In February, Microsoft awarded $100,000 to Yu Yang (@Tombkeeper) for reporting a new mitigation bypass technique as part of Microsoft’s Bounty Program. Yu later demonstrated his research at CanSecWest in March. In his slides, he mentioned that a "god mode" of Internet Explorer could be turned on by a one byte overwrite. However, he had to heavily redact this information due to an agreement between himself and Microsoft.
After his slides were released, researchers began working to determine what the missing parts were. And before long, Yuki Chen (@guhe120), a Chinese researcher, posted his answer. Although the code was removed soon after posting, a copy was still maintained and used by Metasploit. Following this code, another researcher posted his VB script version using more advanced techniques. Yu Yang then pasted his shellcode that used similar methods to run arbitrary code, showing that the method Yuki Chen used is exactly the one that won Yu the $100,000 award.
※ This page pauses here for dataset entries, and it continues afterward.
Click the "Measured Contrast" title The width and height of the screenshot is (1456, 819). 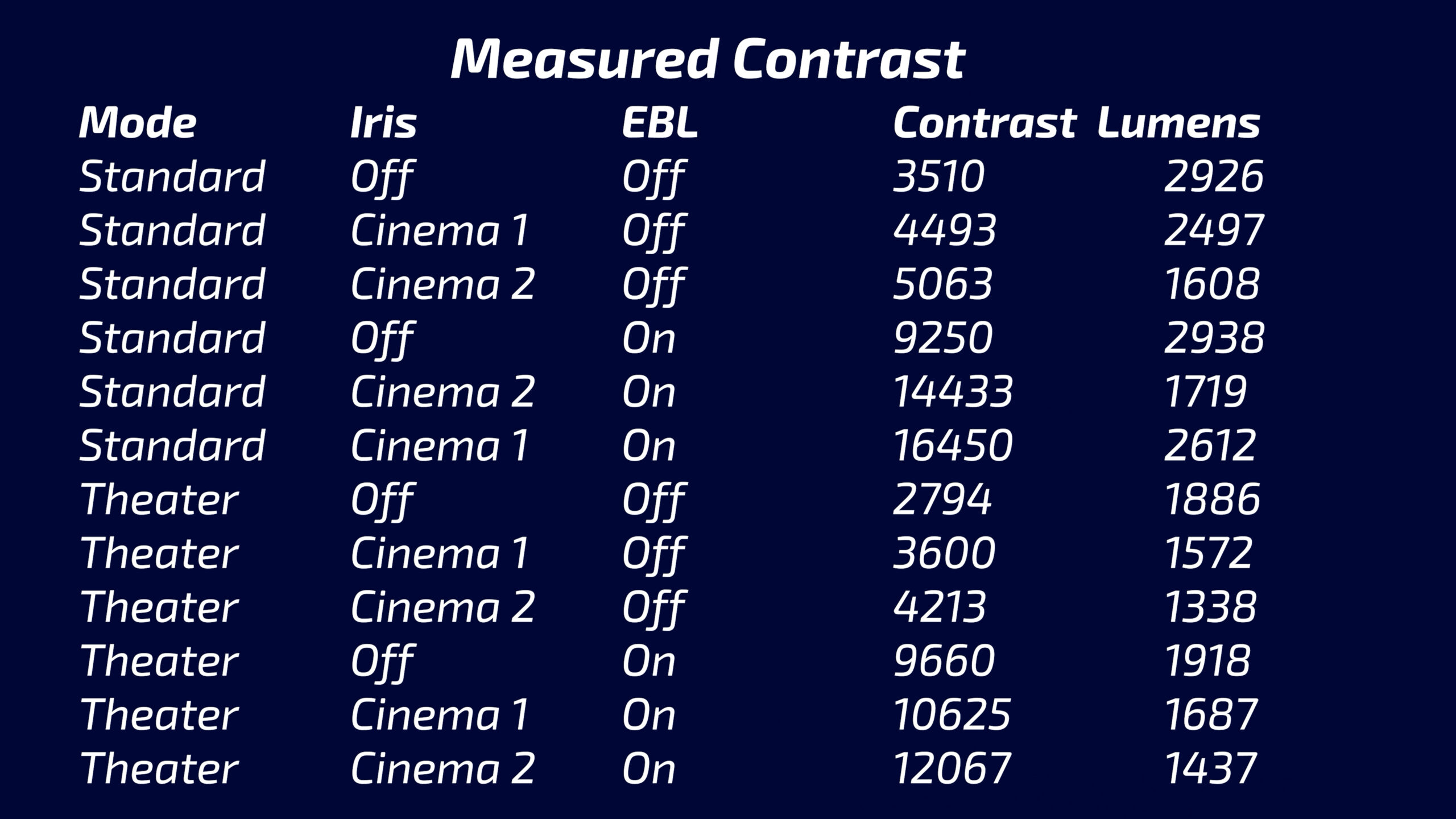click(x=707, y=59)
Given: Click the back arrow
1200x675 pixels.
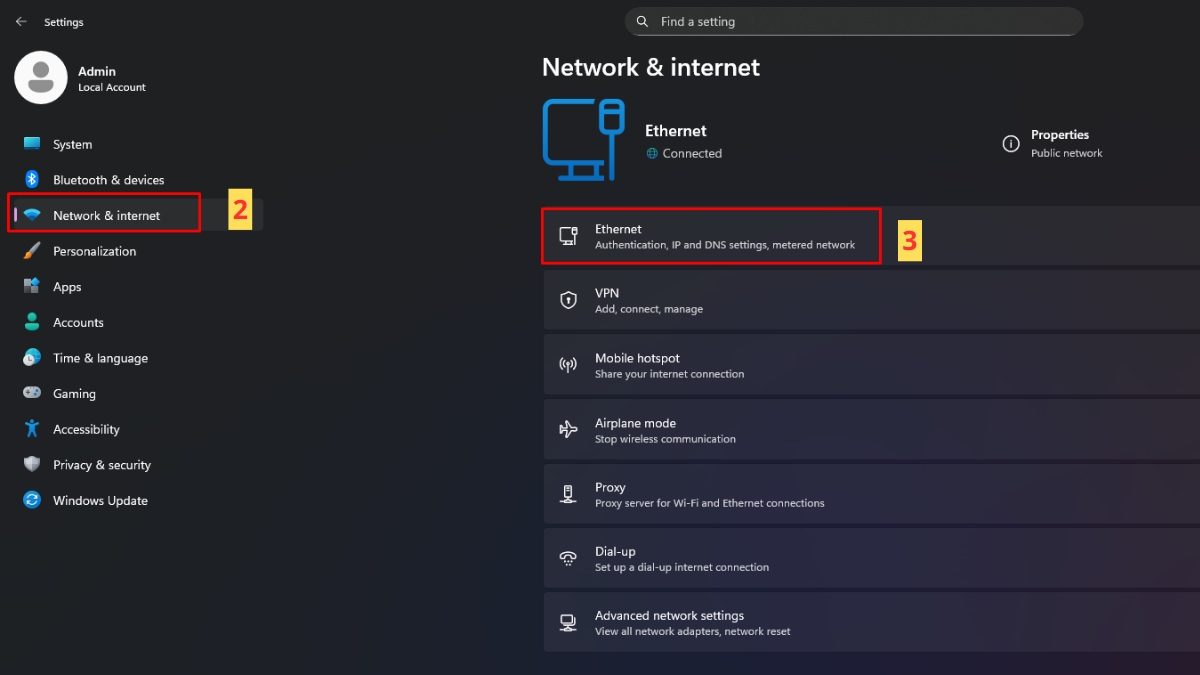Looking at the screenshot, I should pos(20,21).
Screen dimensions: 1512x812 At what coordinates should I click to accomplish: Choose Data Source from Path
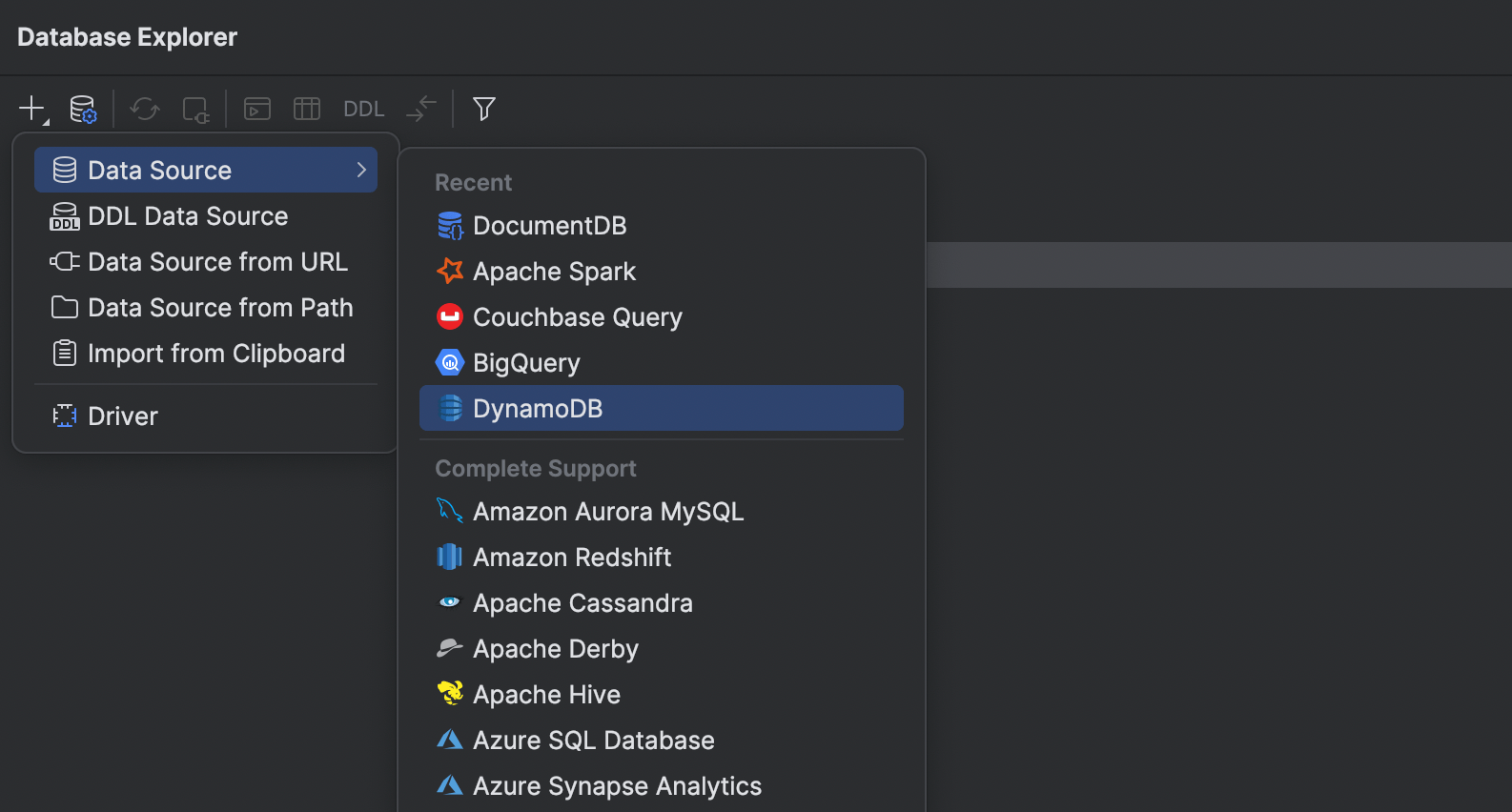click(x=220, y=308)
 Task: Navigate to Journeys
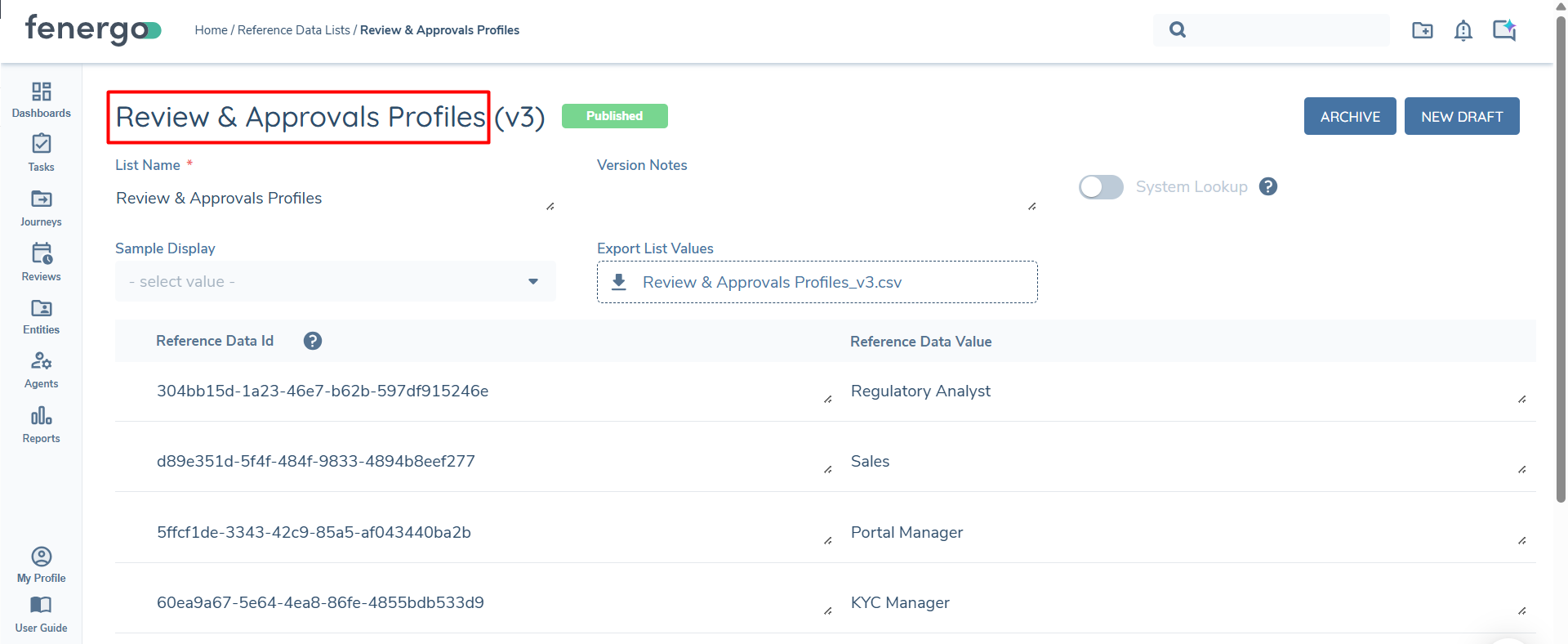[x=41, y=208]
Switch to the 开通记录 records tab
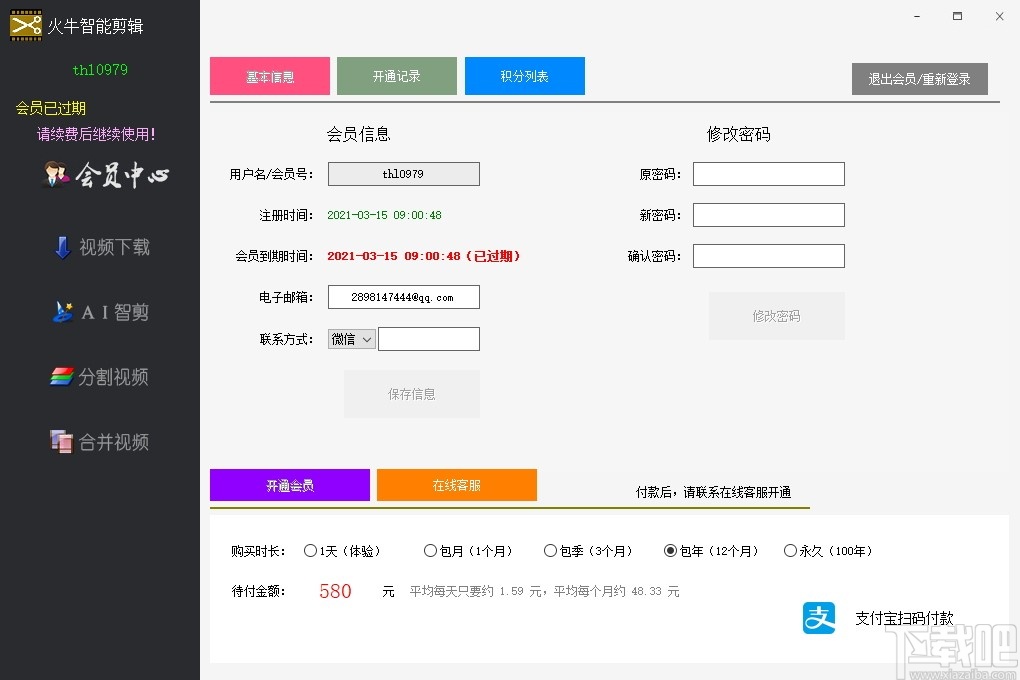Image resolution: width=1020 pixels, height=680 pixels. [397, 75]
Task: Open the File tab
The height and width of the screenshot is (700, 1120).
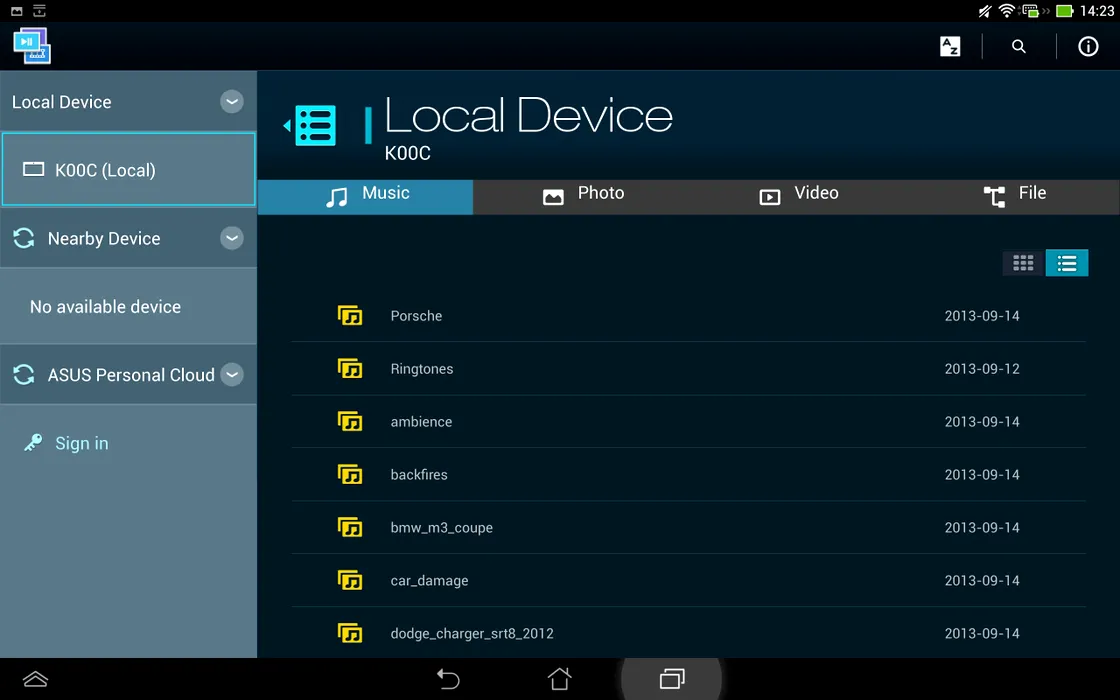Action: [1015, 195]
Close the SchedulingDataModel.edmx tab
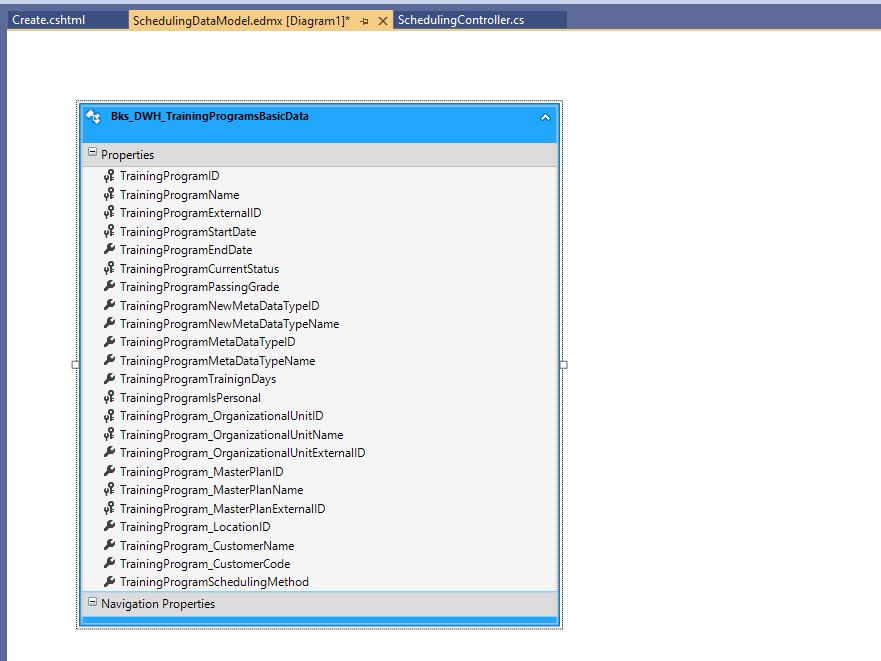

The main idea of new exploitation technique is to alter a flag that is used to control the security setting of an ActiveX object. If an attacker could modify it, then any script can be run, such as downloading and executing a PE file, without any notification or alert. Further details were discussed in depth last month on Rapid7’s blog. The most interesting aspect of this method is that it could bypass all existing mitigation techniques including DEP/ASLR/EMET, and it also defeats some academic methods such as Control Flow Integrity (CFI). So this raises another question: If there are no mitigation functions, do we have any other ways to defend against attacks similar to this?